Shh, don't tell Henrik that we are dating her 'ittle son. He ain't so little anymore and like we say, if he looks old enough to be thirty then he's thirty.
Or something like that.
Well, here goes nothing...
Hello ladies, I'm John Tavares and this will be the date that will knock your socks off.
(blogmaster's note: After that picture, we don't even care about the date.)
I'm thinking an expensive dinner in New York city and then a stop at a bar because I'm twenty-one now and it's a Friday night so we should be out.
I listen to you talk about what you like and what you do for work. Then we discuss what it's like to live so close to New York City but not having to be in the craziness of it all.

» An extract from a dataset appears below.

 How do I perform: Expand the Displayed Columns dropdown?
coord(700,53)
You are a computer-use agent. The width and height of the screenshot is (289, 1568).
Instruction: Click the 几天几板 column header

(blogmaster's note: If he's talking, we don't hear it.)
It's fun to talk with you and we are having a good time.
Then maybe we can go and do a little dancing on the dance floor. And maybe we can get to at least first base (or second if we're sneaky).
Of course, I like to take it slow.
(blogmaster's note: GO ALL THE WAY, HIT A HOME RUN BOY!)
We get a cab back to Long Island and it's up to you. Would you like this night to end in separate places or ...
(blogmaster's note: WHERE DO YOU THINK WE END UP?!?!?!)
It feels dumb to ask the usual questions at the end. We know that you're thinking what we're thinking (at least we think you are).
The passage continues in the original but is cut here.